Scheffler called the FedEx Cup a season-long race and was “stupid” because everything hinged on the final week at East Lake. There was no doubt that the FedEx Cup had a very capable champion.

Scheffler has finished outside the top 10 only three times in his 19 starts, with two runner-up finishes and seven PGA Tour titles.

“He’s the guy you have to beat every week,” Justin Thomas said. “I don’t think people understand how hard it is, when you’re expected to win, when you’re the favorite to win, when everything you do is being watched — good and bad — on the golf course, and how hard it is to get into your own little zone and your own little world and really tune out the noise.”

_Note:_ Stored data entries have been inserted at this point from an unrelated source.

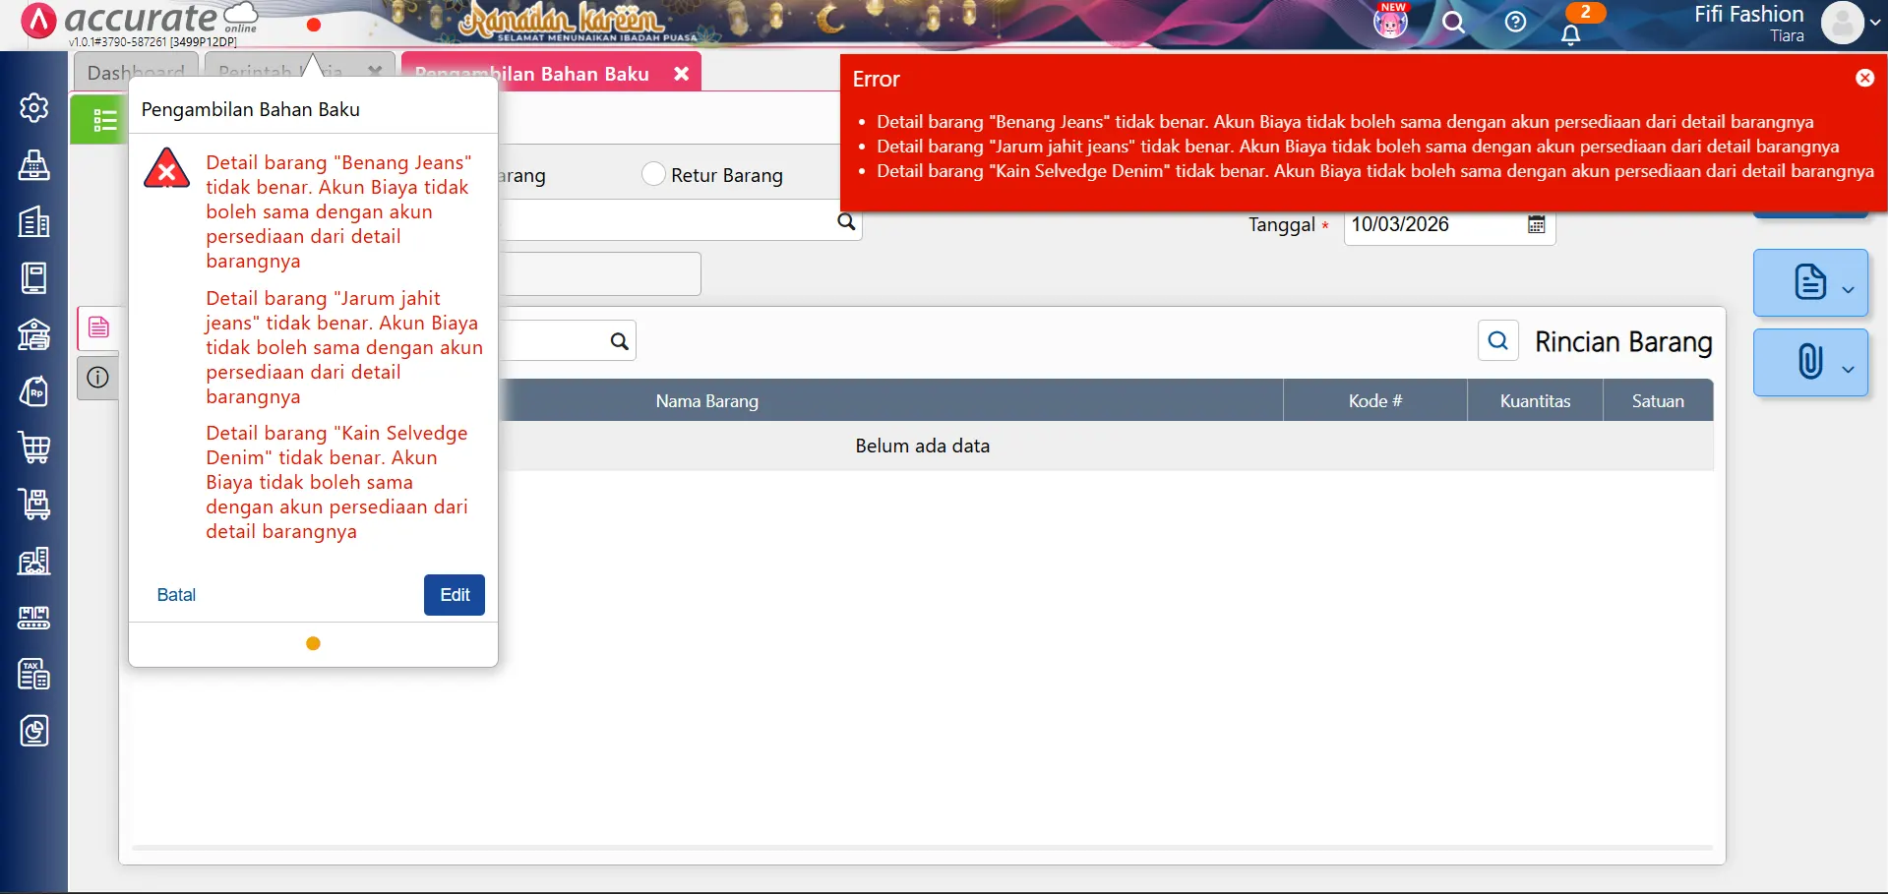This screenshot has width=1888, height=894.
Task: Open the TAX calculator sidebar module
Action: coord(34,675)
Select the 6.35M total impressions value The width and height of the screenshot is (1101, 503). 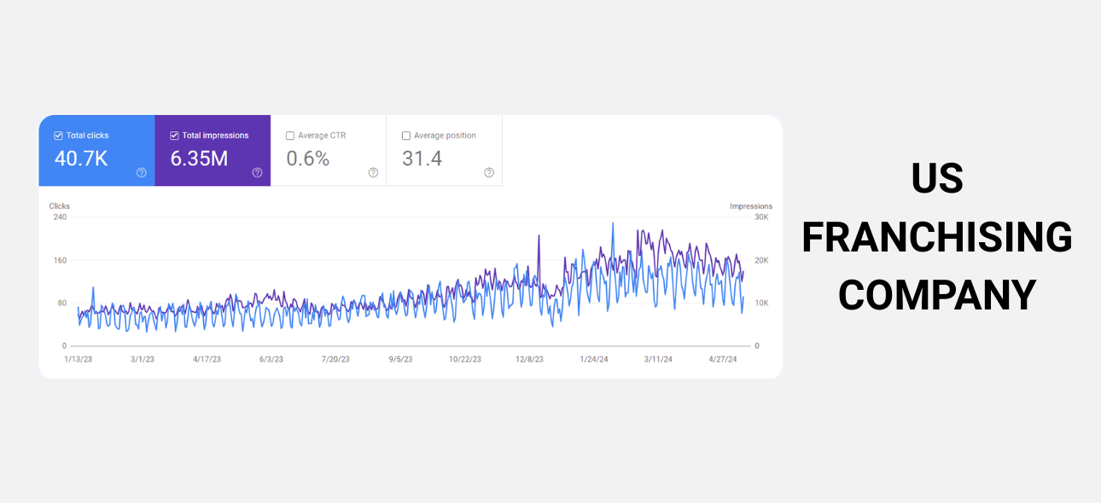tap(199, 159)
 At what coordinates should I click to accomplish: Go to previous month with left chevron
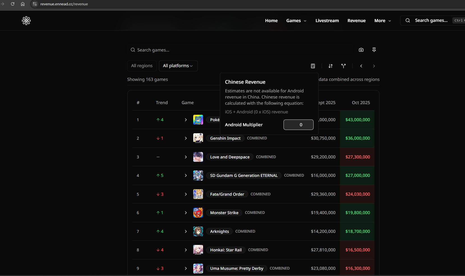tap(361, 66)
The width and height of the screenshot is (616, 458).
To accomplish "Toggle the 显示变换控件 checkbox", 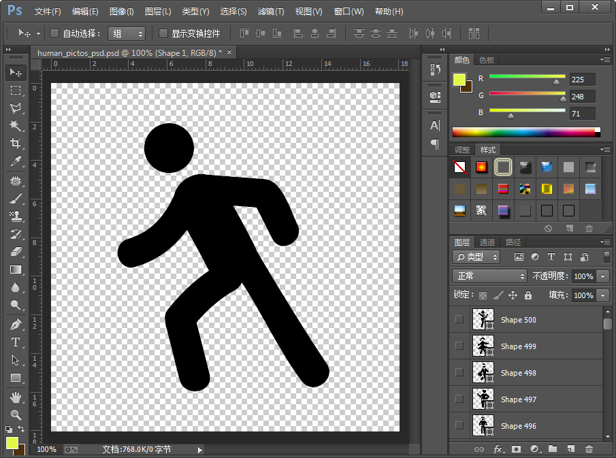I will [163, 33].
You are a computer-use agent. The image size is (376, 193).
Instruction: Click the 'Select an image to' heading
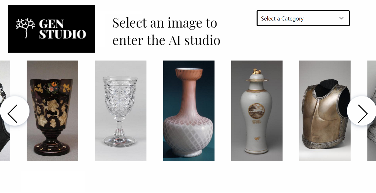(x=165, y=23)
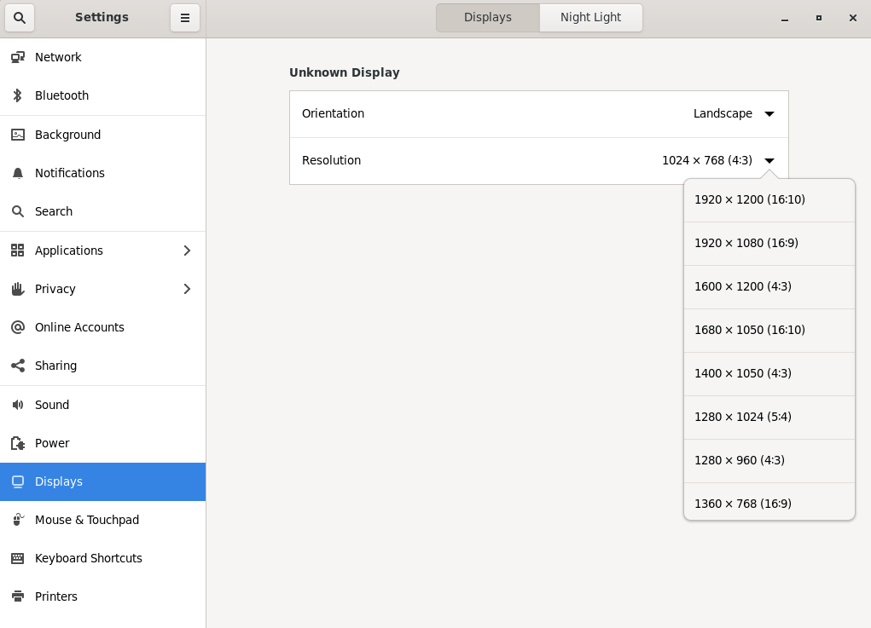This screenshot has height=628, width=871.
Task: Click the Network icon in sidebar
Action: click(17, 57)
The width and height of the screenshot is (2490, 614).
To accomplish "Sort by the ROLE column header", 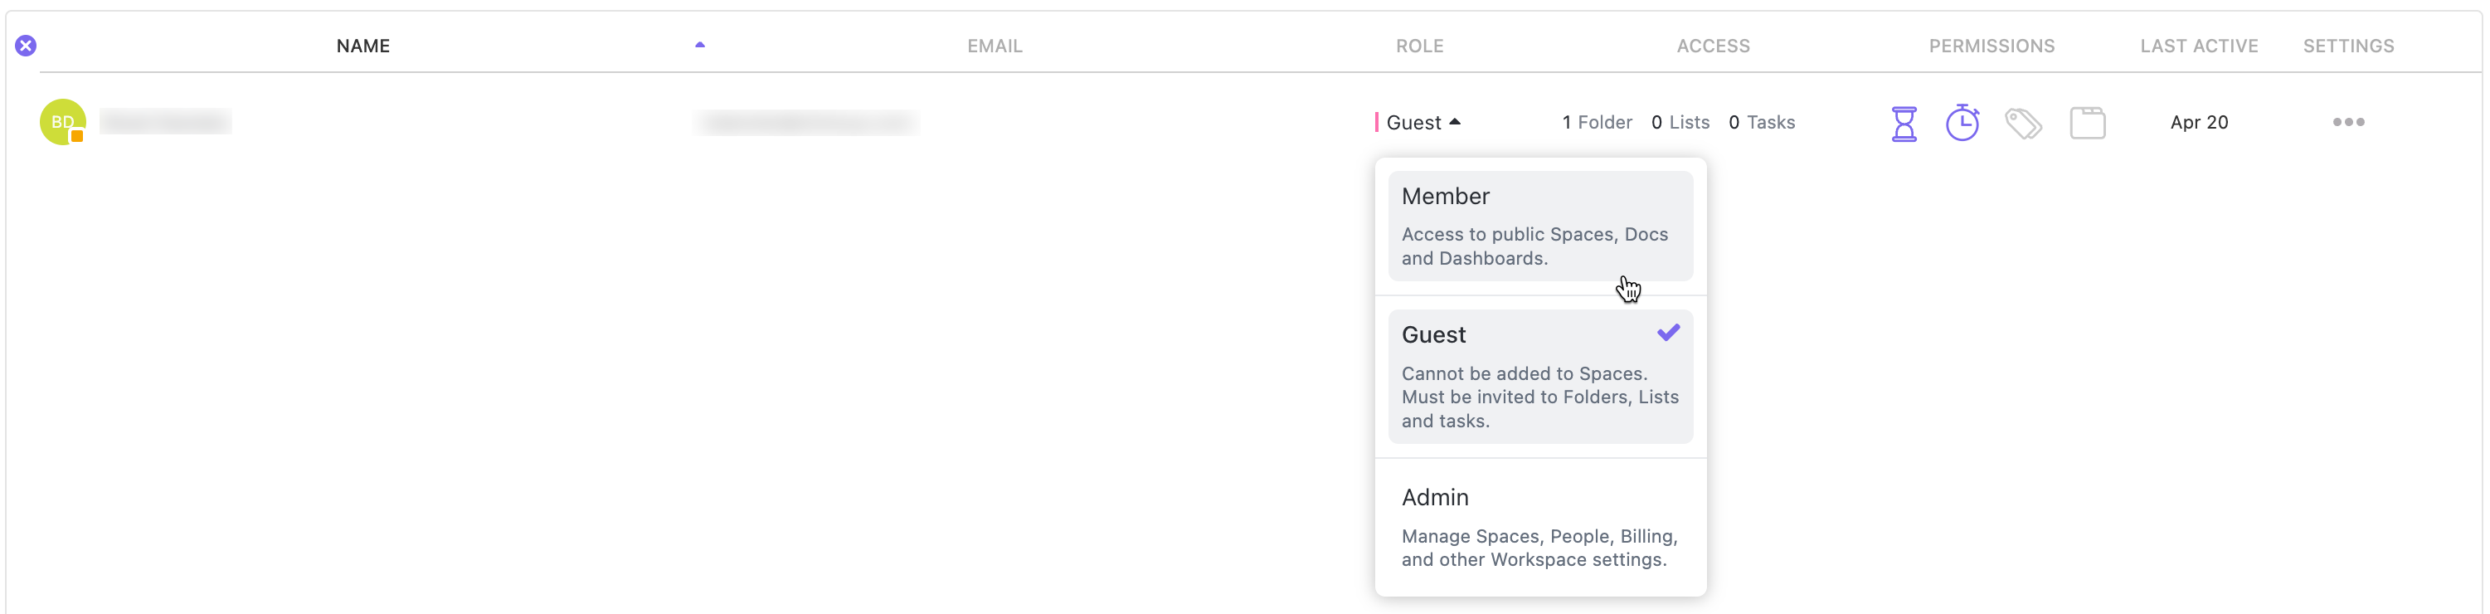I will pos(1419,45).
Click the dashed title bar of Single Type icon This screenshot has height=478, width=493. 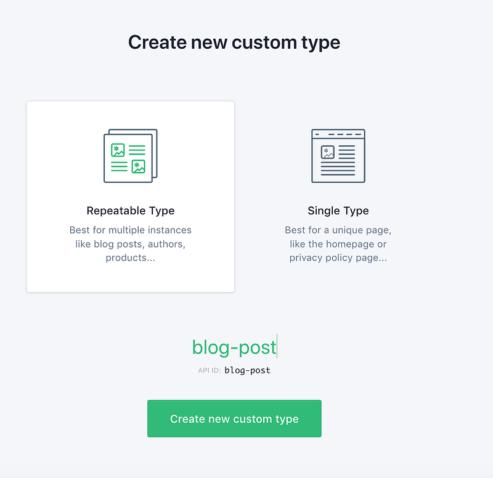338,134
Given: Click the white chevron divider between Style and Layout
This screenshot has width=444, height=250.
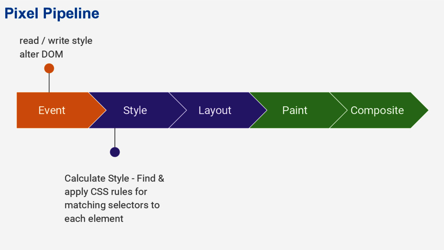Looking at the screenshot, I should pyautogui.click(x=178, y=110).
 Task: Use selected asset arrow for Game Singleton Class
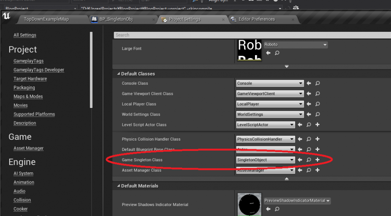pos(300,160)
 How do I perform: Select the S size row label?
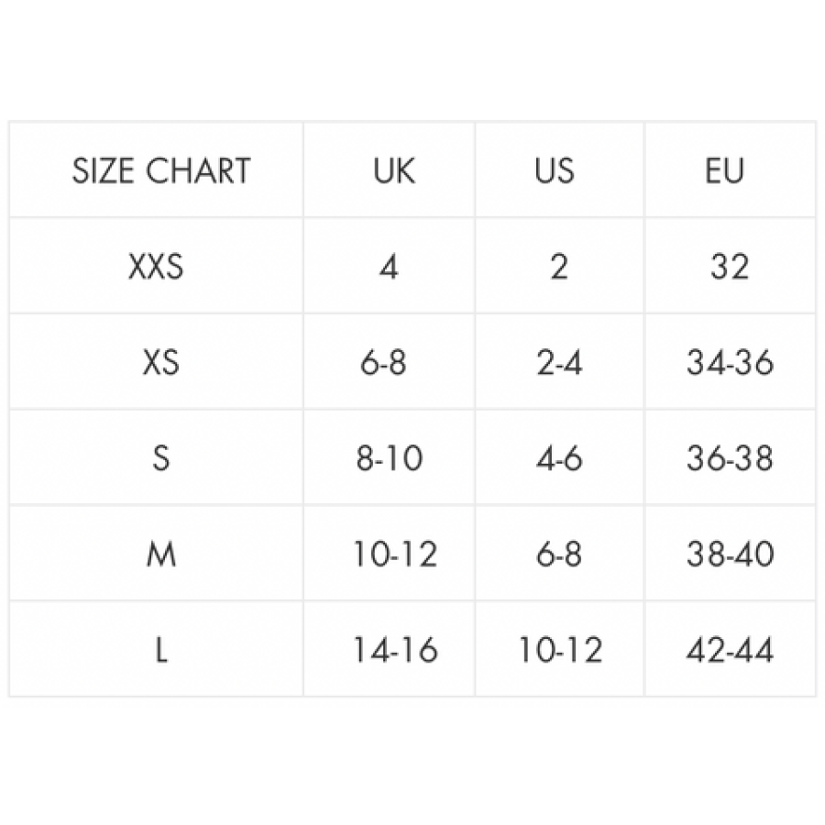(161, 459)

Morikawa, the seventh-seeded player who began the tournament six strokes behind, finished with a 66 and had the lowest score of the Tour Championship at 22-under 262. He won $12.5 million for his runner-up finish in the FedEx Cup.

“Being six strokes down was tough against the best player in the world,” Morikawa said. “I tried.”

Sahith Theegala, who took a two-stroke penalty on Saturday for possibly touching a small amount of sand on a bunker shot, closed with a 64 to finish third. He finished two strokes behind Morikawa and earned a $7.5 million bonus for third place.

Adam Scott, who finished tied for fourth, turned pro during Woods’ heyday in 2000 and hasn’t shied away from comparisons to Scheffler because of his consistent fighting spirit.

“I think it’s similar to those great years of Tiger,” Scott said. “I think it’s very hard today for someone to stand out like Scottie did. I don’t think we’ve seen that in a long time. I think it’s harder to do that today.”

And to think that Scheffler was only asked about his putting five months ago, when it was almost a year ago that he last won his PGA Tour title (he won the unofficial Hero World Challenge in the Bahamas).

His season earnings of $29,228,356 represented approximately 9.2% of the total prize money from tournaments he played in. Woods won approximately 11.6% of the total prize money from tournaments he played in in 2000, still considered one of the best seasons ever.

The $25 million FedEx Cup prize is unofficial, as is the $8 million he received from the “Comcast Business Top 10” for leading the regular season.